Concordia has the only Canadian Irish Studies program in Canada, and the roots are deep, particularly in the province of Quebec. Some in the audience were descendants of the Irish who fled the famine in the mid-nineteenth century. Families were packed onto the notorious coffin ships, and those who survived the ocean crossing started new lives in Quebec City and Montreal.
Exile, loss and return
Woods talked about exile, loss and return, and the challenges Ireland is facing today. The evolution from a country that people emigrated from, to a destination for people fleeing countries in Eastern Europe and Africa is a work in progress.
Thousands of young people still feel obliged to leave the country of their birth to seek employment in the wake of the collapse of the Celtic Tiger, the prosperous era around the new millennium. Meanwhile waves of people from Poland, Lithuania and other eastern European countries move to Ireland for opportunities, becoming part of what Woods described as the ‘new Irish’.

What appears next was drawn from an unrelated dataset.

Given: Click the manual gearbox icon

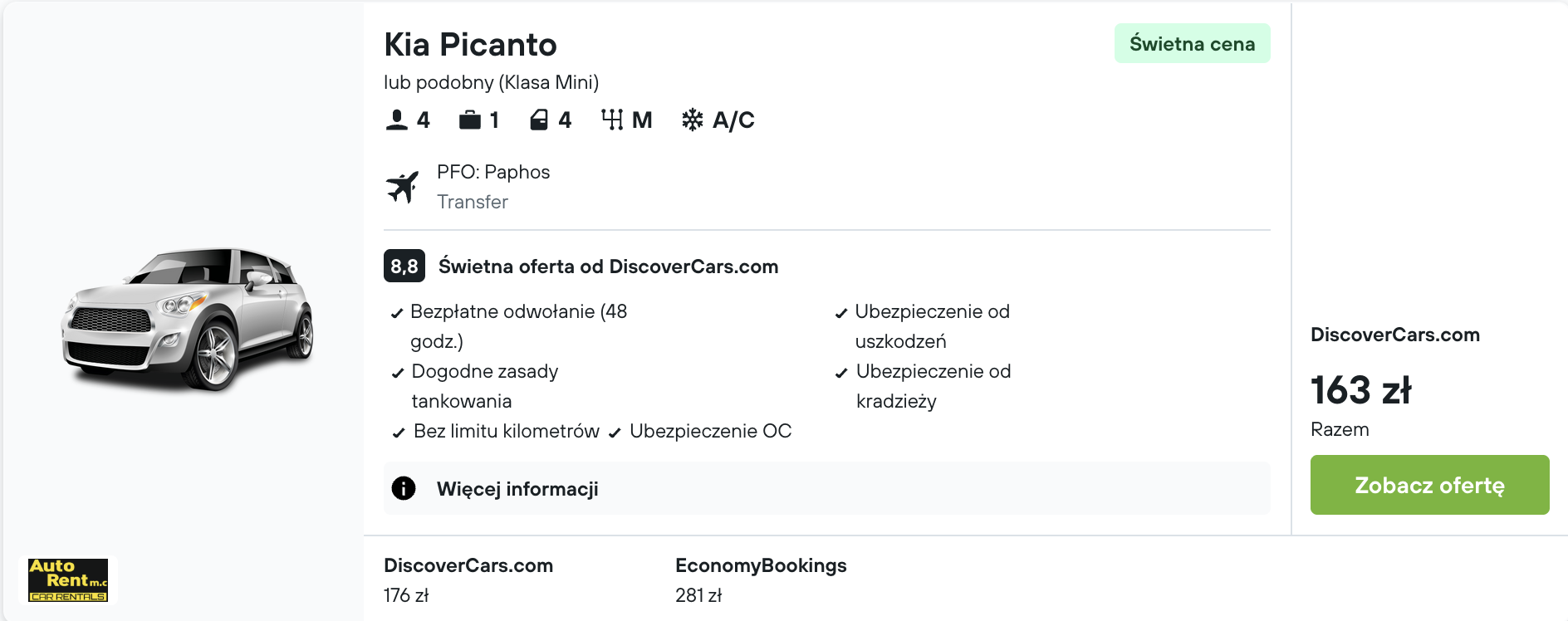Looking at the screenshot, I should click(612, 120).
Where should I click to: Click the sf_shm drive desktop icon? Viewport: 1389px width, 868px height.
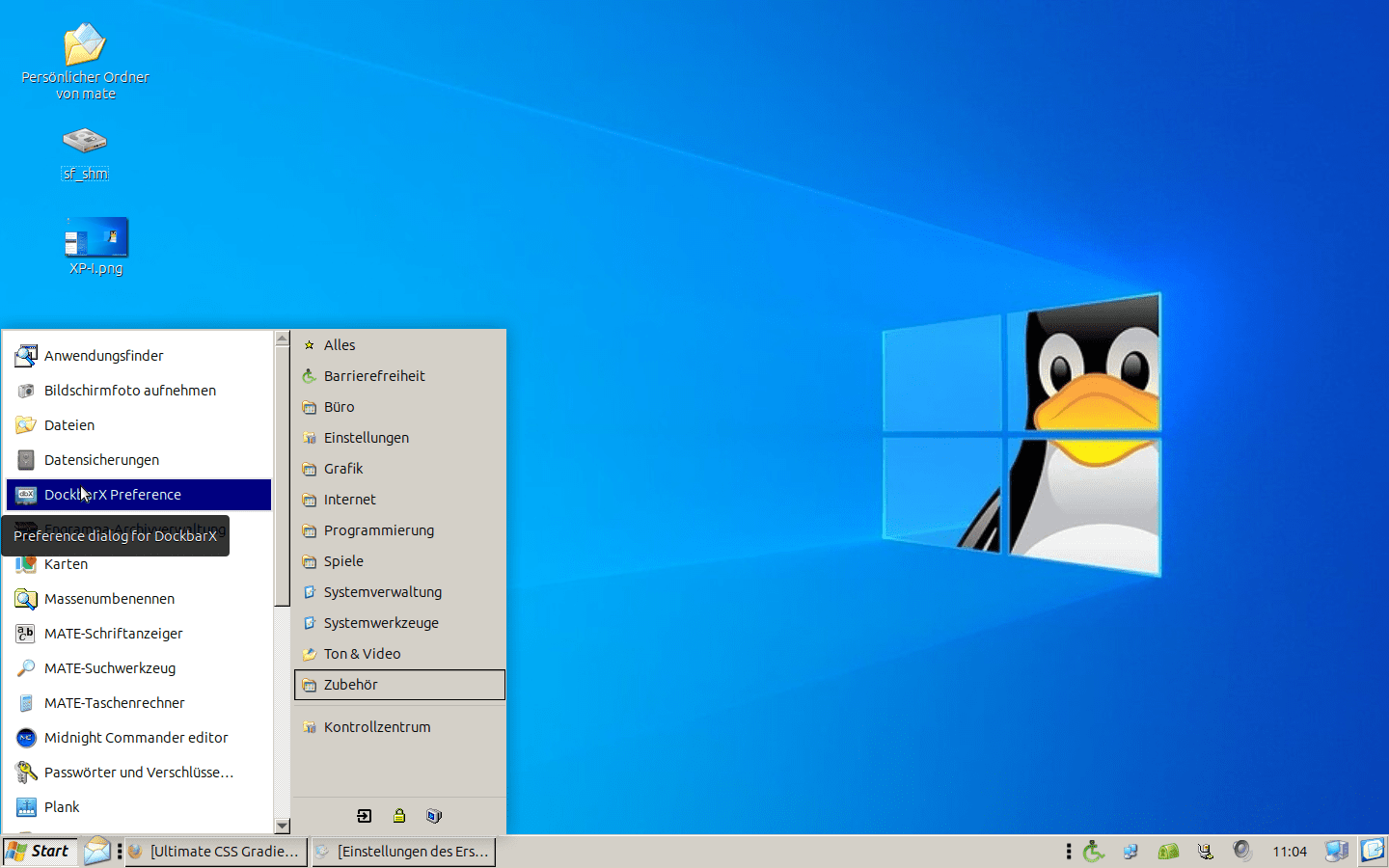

Vincent Woods talked about meeting Ugandan playwright George Seremba in Toronto. He describes him now as one of the early ‘new Irish’ after he settled in Dublin. And the man known as the Cellist of Sarajevo, Vedran Smailic, has made a new home in Warrenpoint, Northern Ireland.
Vincent Woods acknowledges the tensions, as racist graffiti and outbursts of violence attest, but he says the fact that no anti-immigrant polictical movemements have taken hold in the country bodes well for the future.